The anti-texting, bijou-going Emily Post crowd usually hinge their correctness on some variant on the Locke-Rousseau social contract, i.e. the idea that our personal rights are derived from respecting those of others, that the benefit of all individuals in a given political order (or AVX 3-D movieplex) comes at the restriction of certain individual freedoms (like the freedom to use a BlackBerry in the dark). What Billington and others seem to advocate for is a Hobbesian policy Leviathan: an effectively unenforceable rule dictating that “[i]f someone is using a device that is distracting/annoying other audience members, TIFF staff should confront them, ask them to move and eventually kick them out if they refuse to cooperate.”

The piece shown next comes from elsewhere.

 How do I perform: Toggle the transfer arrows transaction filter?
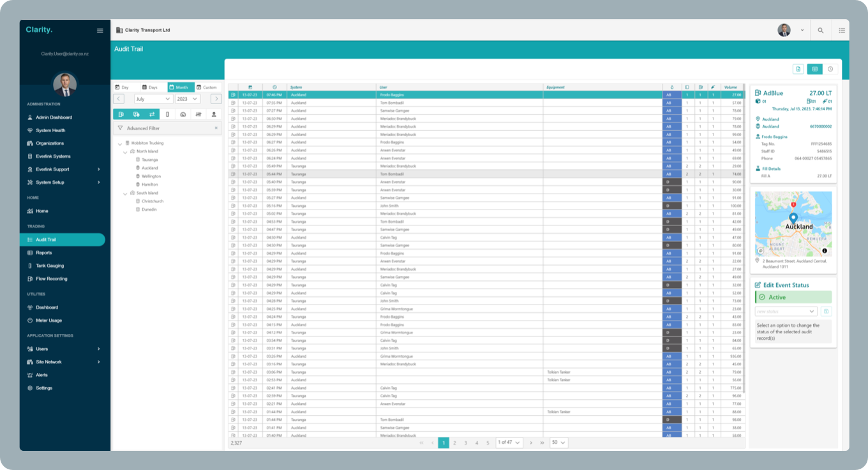(x=152, y=114)
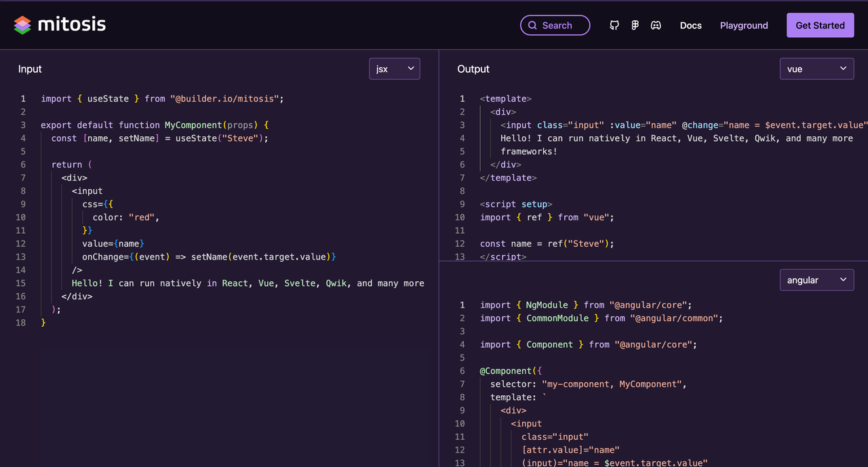Expand the chevron on the vue selector
Screen dimensions: 868x467
click(844, 68)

Besides the nitty-gritty of such policy – where would everyone sign to take part in this contract? What if I don’t consent to it? Do you actually expect unpaid volunteers to turf industry executives from press and industry screenings? Ha! – the idea says a lot about how many people entrenched in the movie theatre phone use debate regard the issue. Instead of engaging in a brief bit of personal conflict to ask someone to stop being obnoxious, which seems like a healthy part of any social contract, they’d rather absolve that problem into the thin morass of diffused bitching and suggest imposing policy designed to spook you into submission.

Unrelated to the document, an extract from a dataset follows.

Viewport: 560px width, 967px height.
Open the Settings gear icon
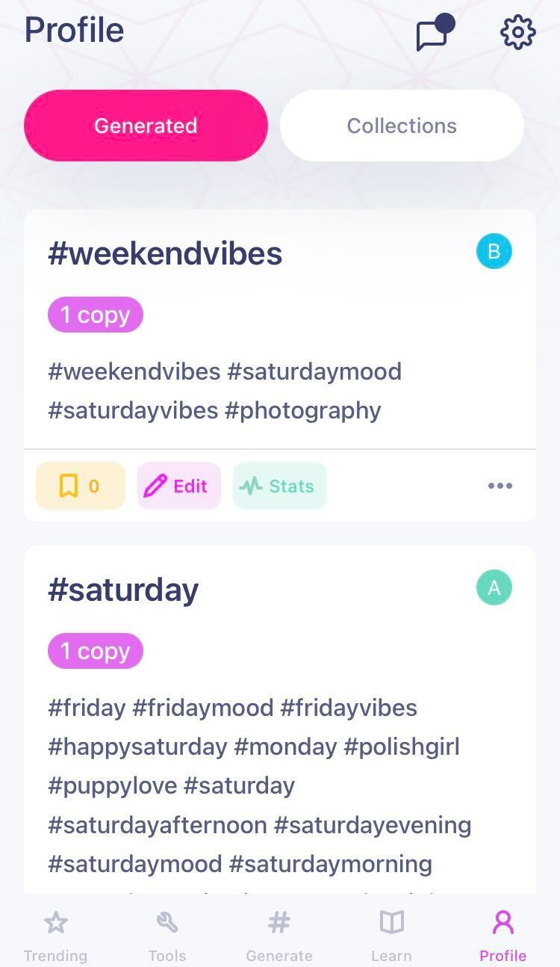pyautogui.click(x=517, y=32)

The tug-of-war here is between the distraction of a lit up cell phone screen and the competing distraction of someone shouting “TURN OFF YOUR STUPID PHONE!” Both are distracting, both effectively break the spell of cinema-as-sorceress. But only one is seen as vital and vigilant in the turf war against cell phone use. I never, ever thought I’d be paraphrasing William Buckley (ever) but, well, this is totally a “cancel your own goddamn subscription” kind of scenario. If you can’t resolve such a simple conflict yourself, you should be ready to face the reality that it will go unresolved.

Though Billington, in all his shrill self-righteousness, believes that the film industry is “disgusting” and exists in opposition to the press (who he conceives as a something like a vanguard in place to preserve the experience of film-going itself, as opposed to relating qualities and values of a given film to a reader), the Ps and the Is are yoked together during a film festival. Their mutual job is to help shape the annual film-going slate for markets, to curate film culture. The press does this by pre-evaluating the given offerings, to determine which may be fit for wider consumption. The industry does by creating the context for this wider consumption, by seeing if films are (in their estimation) worth buying and distributing. One of these seems more essential.

Moreover: there should be no expectation that a Press & Industry screening constitute a “pristine experience.” A cinema full of critics scrawling in notepads, half-following what’s going on on-screen is no real idyll. This is because the press, like the industry, is supposed to be working, not basking in the radiant flicker of the moving image itself. Seeing a film, for free, at a film festival, ultimately remains a privilege of the media. Writers like Billington, padding out the Internet with treatise after sky-is-falling treatise about the withering of the theatrical experience, need to refill their chill pill subscription stat.

Cinema will survive despite the iPhone. People will still be able to enjoy films in something closer to a “pristine” environment during non-Press & Industry screenings, which is where most film-goers see movies anyway.

If fuming bloggers like Billington have to suffer through the cinema-snuffing offenders in the disgusting film industry in order to ensure that films reach this public, well, that’s the cost of the social contract. As Rousseau puts it, “there is no man so worthless that he cannot be made good for something.”

UPDATE (09/17/2013, 4:32 PM): It has come to my attention that Alex Billington once live-tweeted a screening of Crank 2 from the cinema. And his jokes weren’t even funny! What a clown.